Energy is **not** stored explicitly. Compute it as:

```python
energy = np.sqrt(px**2 + py**2 + pz**2 + mass**2)
```

## Examples

The `tests/` directory contains full working examples:

- **`tests/runFANG.py`** -- Validates pyFANG against known results:
  1. Full phase space volume for a 5-body decay (compared to published Table I)
  2. Partial phase space with detector constraints (constrained vs. unconstrained-with-cuts)
  3. Elastic electron-proton scattering cross section (compared to the Rosenbluth formula)

- **`tests/runFANG_parallel.py`** -- Parallel event generation using multiprocessing

Run the validation:

```bash
python tests/runFANG.py
```

## Citation

**If you use pyFANG in your research, please cite the following paper:**

> Horin, I., Kreisel, A. & Alon, O. *Focused angular N-body event generator (FANG).*
> J. High Energ. Phys. **2025**, 137 (2025).

**DOI:** [10.1007/JHEP12(2025)137](https://doi.org/10.1007/JHEP12(2025)137)

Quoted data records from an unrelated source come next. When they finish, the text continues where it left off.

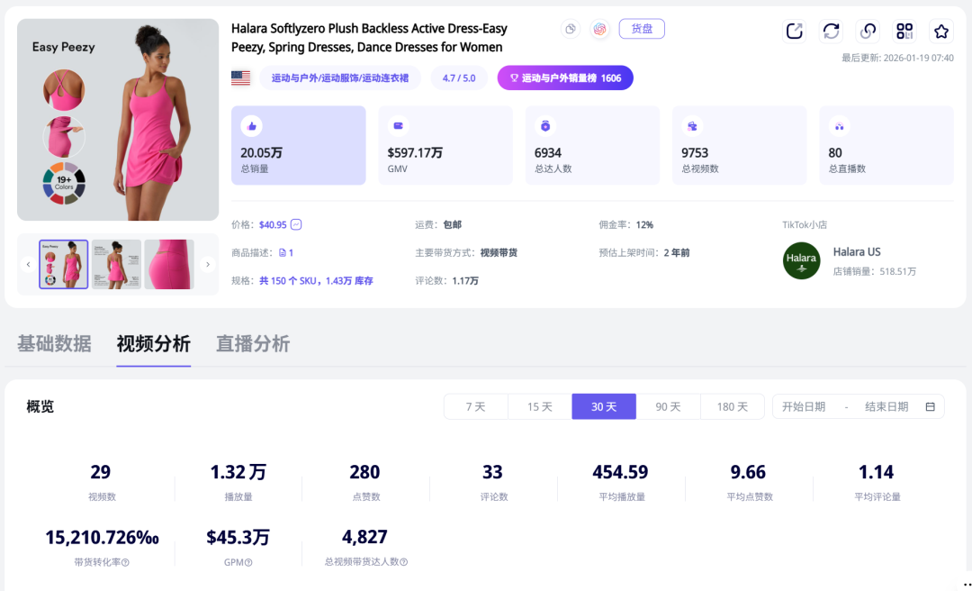Select the second product thumbnail
The image size is (972, 591).
pyautogui.click(x=115, y=265)
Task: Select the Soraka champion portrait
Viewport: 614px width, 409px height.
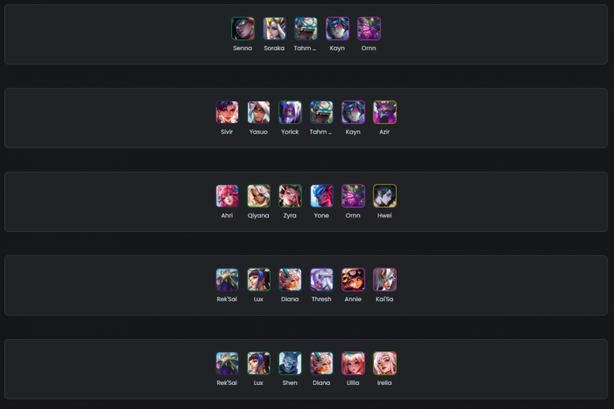Action: point(274,28)
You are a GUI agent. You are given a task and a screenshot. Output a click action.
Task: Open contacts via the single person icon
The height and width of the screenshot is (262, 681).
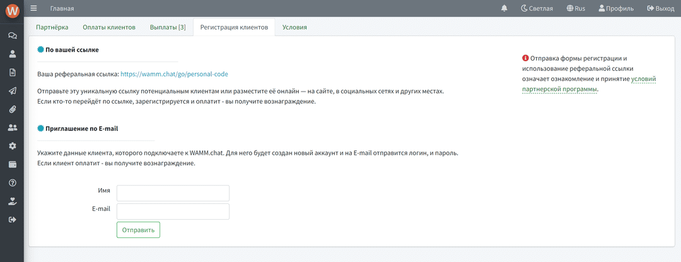[12, 54]
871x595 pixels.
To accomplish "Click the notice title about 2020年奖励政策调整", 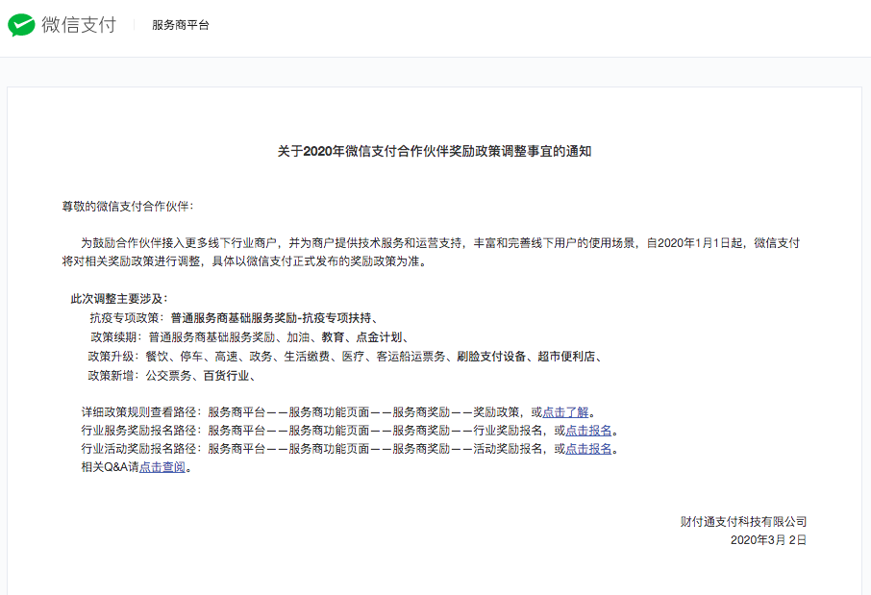I will (x=435, y=151).
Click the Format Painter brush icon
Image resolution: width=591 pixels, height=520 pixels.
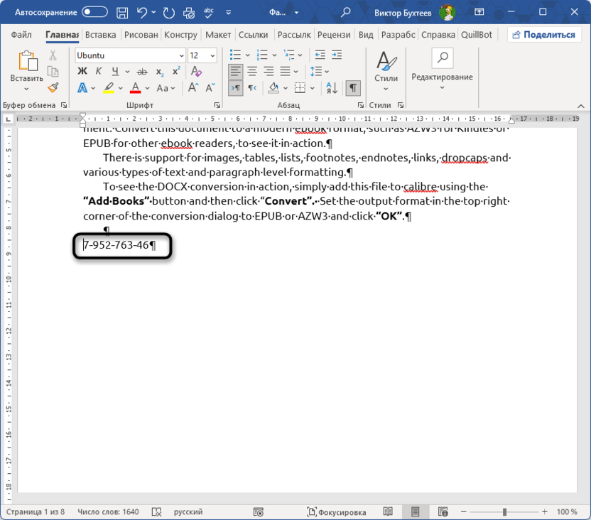(53, 87)
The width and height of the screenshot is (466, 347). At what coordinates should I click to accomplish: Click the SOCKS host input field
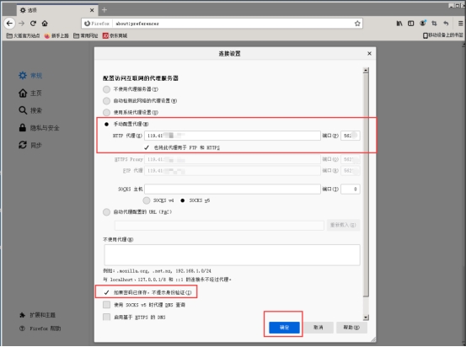pyautogui.click(x=232, y=190)
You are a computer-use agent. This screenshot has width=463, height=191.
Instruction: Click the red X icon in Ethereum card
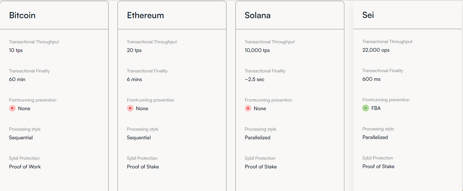130,108
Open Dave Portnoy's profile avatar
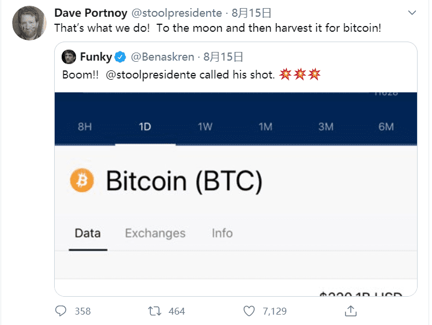Image resolution: width=432 pixels, height=325 pixels. point(29,23)
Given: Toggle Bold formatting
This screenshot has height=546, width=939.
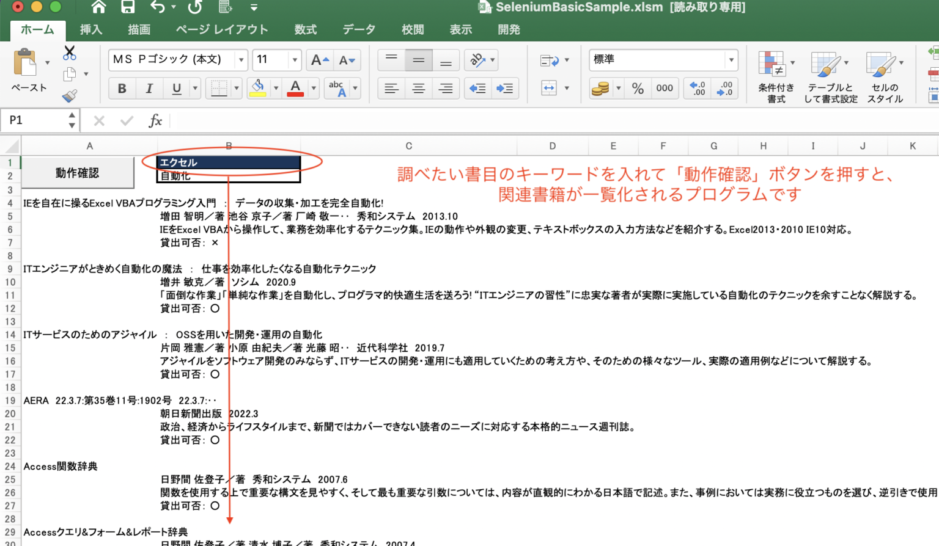Looking at the screenshot, I should click(122, 89).
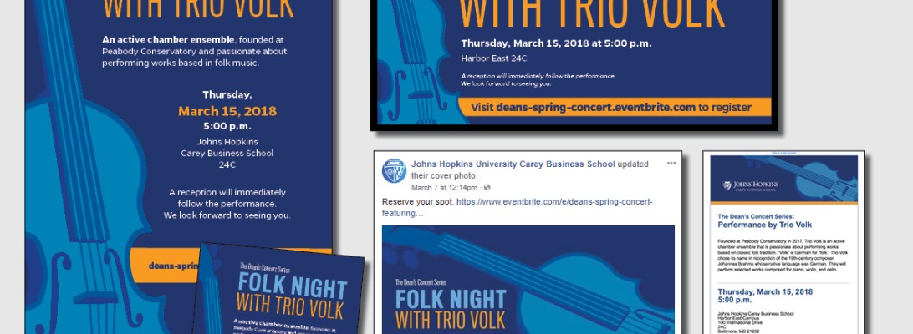Click the 'Reserve your spot:' post text
This screenshot has width=913, height=334.
point(418,202)
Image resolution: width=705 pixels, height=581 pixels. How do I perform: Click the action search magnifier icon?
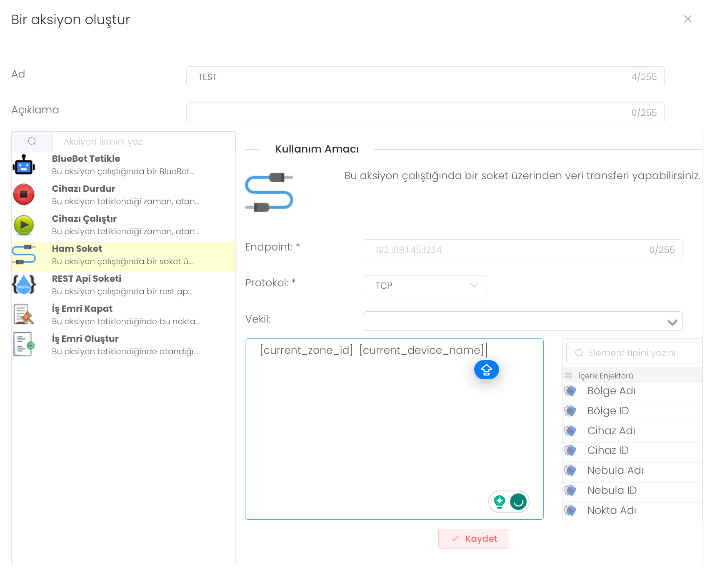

**arXiv:** [2509.11105](https://arxiv.org/abs/2509.11105)

**BibTeX:**

```bibtex
@article{Horin2025FANG,
    author  = {Horin, Itay and Kreisel, Arik and Alon, or},
    title   = {Focused angular N-body event generator (FANG)},
    journal = {Journal of High Energy Physics},
    volume  = {2025},
    pages   = {137},
    year    = {2025},
    doi     = {10.1007/JHEP12(2025)137},
    eprint  = {2509.11105},
    archivePrefix = {arXiv},
    primaryClass  = {hep-ph}
}
```

## Project Structure

```
FANG/
├── pyFANG/
│   ├── __init__.py         # Package exports
│   └── core.py             # Core FANG implementation (Numba JIT)
├── tests/
│   ├── runFANG.py          # Validation and demonstration
│   └── runFANG_parallel.py # Parallel execution example
├── pyproject.toml          # Package metadata
├── setup.py                # Setup script
├── requirements.txt        # Dependencies
├── LICENSE                 # MIT License
└── README.md               # This file
```

## License

MIT License. See [LICENSE](LICENSE) for details.